Robison rushes into impressive offseason

Defensive end Brian Robison is having a standout offseason for the Vikings, applying pressure on the quarterbacks regularly. See what has helped him the most and why he says he is "100 times better" than last year.

Brian Robison is looking leaner and quicker, and his confidence is mirroring that growth.

Last May, the defensive end reviewed his rookie performance and couldn't believe how bad he looked on film.

"I look at film of what I did (in 2007) and I go around telling the guys all the time, like, ‘I was that terrible?' It's ridiculous the things that you learn from your first year to your second year, and they say that's the time that you make your biggest jump, so we'll see what happens," Robison said about 375 days ago.

Actually, any progress he made last year can't really be seen with a look at the statistics. In his rookie season, Robison had 25 tackles and 4.5 sacks; last year, he had 20 tackles and 2.5 sacks.

He said on Thursday that he had the same harsh criticism of his film review from 2008. But this offseason, it's obvious he is quicker and has an aggressive plan in place.

"Compared to the way I played last year, I feel like right now I'm 100 times better than I was last year. I feel like I had some good rushes last year, but overall I think I'm just 100 times better than I was last year and it's just going to keep getting better every year," he said.

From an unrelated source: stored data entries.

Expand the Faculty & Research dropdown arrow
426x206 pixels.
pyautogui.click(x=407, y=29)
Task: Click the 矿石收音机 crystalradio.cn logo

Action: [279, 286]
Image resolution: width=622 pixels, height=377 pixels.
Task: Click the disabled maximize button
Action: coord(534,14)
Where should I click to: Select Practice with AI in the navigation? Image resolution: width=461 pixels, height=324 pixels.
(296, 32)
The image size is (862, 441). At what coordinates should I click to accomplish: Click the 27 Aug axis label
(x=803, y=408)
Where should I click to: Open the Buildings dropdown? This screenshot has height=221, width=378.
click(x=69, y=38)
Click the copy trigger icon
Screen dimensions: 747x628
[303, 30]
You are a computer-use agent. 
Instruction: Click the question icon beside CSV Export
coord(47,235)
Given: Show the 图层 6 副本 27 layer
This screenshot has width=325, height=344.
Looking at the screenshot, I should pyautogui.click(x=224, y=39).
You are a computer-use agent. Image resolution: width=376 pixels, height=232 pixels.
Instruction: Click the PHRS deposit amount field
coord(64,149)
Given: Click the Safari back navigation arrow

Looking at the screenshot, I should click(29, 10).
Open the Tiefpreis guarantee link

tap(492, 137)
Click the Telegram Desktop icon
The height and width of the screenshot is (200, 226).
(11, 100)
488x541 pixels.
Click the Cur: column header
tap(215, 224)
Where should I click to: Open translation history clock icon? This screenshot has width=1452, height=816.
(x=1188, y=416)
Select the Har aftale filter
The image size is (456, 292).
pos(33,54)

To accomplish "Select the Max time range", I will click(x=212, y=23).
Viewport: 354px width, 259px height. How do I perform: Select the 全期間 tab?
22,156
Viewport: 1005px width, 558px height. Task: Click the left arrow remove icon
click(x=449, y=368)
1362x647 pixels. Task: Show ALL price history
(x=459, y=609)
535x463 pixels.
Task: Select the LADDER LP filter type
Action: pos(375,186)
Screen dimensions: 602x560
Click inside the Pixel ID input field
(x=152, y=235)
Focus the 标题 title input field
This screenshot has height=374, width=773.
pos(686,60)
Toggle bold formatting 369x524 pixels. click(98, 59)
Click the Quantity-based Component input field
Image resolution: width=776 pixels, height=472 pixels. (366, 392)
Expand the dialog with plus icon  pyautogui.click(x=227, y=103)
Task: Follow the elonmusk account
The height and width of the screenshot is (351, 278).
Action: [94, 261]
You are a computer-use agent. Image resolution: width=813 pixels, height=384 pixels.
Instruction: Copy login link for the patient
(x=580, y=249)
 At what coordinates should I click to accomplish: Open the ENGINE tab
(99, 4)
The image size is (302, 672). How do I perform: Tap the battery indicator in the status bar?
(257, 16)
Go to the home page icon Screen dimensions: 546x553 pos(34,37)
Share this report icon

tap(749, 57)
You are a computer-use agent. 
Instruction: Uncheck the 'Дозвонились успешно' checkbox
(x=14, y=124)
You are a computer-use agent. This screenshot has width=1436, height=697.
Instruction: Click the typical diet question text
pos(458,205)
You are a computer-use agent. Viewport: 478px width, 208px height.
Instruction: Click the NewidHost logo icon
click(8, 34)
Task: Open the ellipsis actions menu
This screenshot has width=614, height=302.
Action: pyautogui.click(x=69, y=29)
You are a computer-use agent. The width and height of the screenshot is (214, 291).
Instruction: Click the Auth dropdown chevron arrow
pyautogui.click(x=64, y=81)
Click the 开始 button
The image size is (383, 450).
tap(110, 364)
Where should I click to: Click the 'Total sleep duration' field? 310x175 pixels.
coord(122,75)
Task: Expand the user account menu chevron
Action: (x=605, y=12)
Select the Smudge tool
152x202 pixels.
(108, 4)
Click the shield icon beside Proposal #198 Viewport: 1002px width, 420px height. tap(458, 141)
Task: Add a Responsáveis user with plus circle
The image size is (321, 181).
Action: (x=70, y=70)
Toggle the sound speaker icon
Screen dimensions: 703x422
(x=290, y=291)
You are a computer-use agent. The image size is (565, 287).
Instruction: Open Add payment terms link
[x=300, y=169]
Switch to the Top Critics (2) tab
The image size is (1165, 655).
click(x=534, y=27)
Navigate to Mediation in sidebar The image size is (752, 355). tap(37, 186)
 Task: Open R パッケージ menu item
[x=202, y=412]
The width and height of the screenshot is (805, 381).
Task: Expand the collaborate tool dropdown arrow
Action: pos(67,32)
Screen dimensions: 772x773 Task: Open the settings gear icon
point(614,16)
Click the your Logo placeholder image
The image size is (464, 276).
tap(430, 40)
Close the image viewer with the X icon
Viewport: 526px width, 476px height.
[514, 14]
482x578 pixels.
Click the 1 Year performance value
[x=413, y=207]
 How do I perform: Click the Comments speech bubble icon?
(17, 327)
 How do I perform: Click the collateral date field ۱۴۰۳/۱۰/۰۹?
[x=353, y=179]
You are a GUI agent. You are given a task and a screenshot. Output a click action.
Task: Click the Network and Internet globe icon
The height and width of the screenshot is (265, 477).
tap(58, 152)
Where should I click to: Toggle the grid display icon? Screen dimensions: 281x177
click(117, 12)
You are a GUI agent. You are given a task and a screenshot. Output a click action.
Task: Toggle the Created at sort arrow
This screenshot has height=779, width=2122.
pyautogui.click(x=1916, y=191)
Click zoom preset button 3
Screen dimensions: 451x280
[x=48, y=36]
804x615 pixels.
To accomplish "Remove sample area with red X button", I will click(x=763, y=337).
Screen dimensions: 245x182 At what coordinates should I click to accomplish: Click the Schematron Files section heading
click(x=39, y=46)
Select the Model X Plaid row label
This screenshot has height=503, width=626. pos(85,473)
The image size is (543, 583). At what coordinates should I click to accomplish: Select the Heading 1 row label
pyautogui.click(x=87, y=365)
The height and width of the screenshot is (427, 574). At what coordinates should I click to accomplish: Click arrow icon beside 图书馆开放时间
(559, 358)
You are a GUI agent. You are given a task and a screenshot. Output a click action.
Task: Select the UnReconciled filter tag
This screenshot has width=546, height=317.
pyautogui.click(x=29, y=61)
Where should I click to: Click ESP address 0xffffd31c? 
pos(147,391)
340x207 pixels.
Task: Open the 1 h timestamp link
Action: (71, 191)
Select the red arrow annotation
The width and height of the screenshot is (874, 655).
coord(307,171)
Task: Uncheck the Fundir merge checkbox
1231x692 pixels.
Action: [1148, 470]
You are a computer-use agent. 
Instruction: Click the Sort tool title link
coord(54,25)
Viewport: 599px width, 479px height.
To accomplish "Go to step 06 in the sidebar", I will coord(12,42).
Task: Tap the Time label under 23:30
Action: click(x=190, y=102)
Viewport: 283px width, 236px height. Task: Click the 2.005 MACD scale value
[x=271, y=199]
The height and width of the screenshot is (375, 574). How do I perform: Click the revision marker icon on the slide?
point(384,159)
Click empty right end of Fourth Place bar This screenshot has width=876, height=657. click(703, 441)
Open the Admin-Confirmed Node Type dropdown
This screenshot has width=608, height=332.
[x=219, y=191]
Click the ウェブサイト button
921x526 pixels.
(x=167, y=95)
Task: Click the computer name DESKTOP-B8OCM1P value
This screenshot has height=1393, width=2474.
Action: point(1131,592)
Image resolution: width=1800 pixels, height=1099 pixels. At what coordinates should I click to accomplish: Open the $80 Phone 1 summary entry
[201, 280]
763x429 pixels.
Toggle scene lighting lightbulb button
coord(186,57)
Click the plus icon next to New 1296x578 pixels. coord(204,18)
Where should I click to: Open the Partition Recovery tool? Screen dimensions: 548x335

"This year I changed things up a little bit. I got on a little bit better of a diet and I shed some body fat – actually a lot of body fat – and overall I just feel like I've got more energy, I've got more stamina. Overall I feel quicker coming off the ball. I started doing my track stuff again so I've got my explosion back and everything. Coming off the line, I'm just so much quicker than I was last year."

Robison's "track stuff" refers to his aspirations to become an Olympic shot putter after an impressive collegiate career at Texas.

For now, however, the main focus is on football. He said his weight has stayed about that same – he's at 265 now and was listed at 259 last year – but his body fat has declined from 15 percent to about 12 percent, he said. He attributes that to a diet of more lean meats, fruits and vegetables.

His quickness has flashed during practices that have been open to the media. On Thursday, he registered touch sacks (tackling isn't allowed in offseason workouts) of both Tarvaris Jackson and Sage Rosenfels, and he has routinely been giving first- and second-team left tackles a challenge.

Robison said his goal is to earn a starting job, despite the presence of Jared Allen and Ray Edwards ahead of him on the depth chart.

"No offense to Ray or Jared, but my goal is to get in the starting lineup. I'm sure Ray is thinking the same thing. I'm sure Jared is thinking the same thing. And that's the great thing about our D-line is everybody wants to start," Robison said. "Everybody wants to do great things. We're going to be competitive, but at the same time we all know our role once the season gets here. If I'm a backup, I plan on when I'm in the game making things happen playing my role."

That seems like the most likely action since a Pro Bowler like Allen isn't going to be benched and Edwards has held up relatively well at left defensive end, which is considered the run-stopping side of the field.

"Not that he couldn't rush from that side. … I think he has a home right here (on the right side). That doesn't mean that you don't ever roll him over there," head coach Brad Childress said. "Earlier in the week we had Ray playing right end and Jared playing left end extensively. So I just see him doing what he is doing from the right side. Then, as you saw last year, he has the ability to move inside and be an inside rusher on some of those nickel passing downs."

Robison knows he has to prove he can hold up against the run as a three-down defensive end.

"I do. For some reason – I don't know why – but for some reason a lot of people say I can't play the run," he said. "I think in the New York game, I think the Philly game, actually the last four games of my rookie year when I started, I feel like I played the run just fine. I just feel like I need to keep coming out here and prove it to whoever that I can play the run and that I am an every-down player."

He is certainly proving this offseason that his leaner body is better able to rush the passer. Now it's just a matter of finding a regular role for him if that production continues into the season.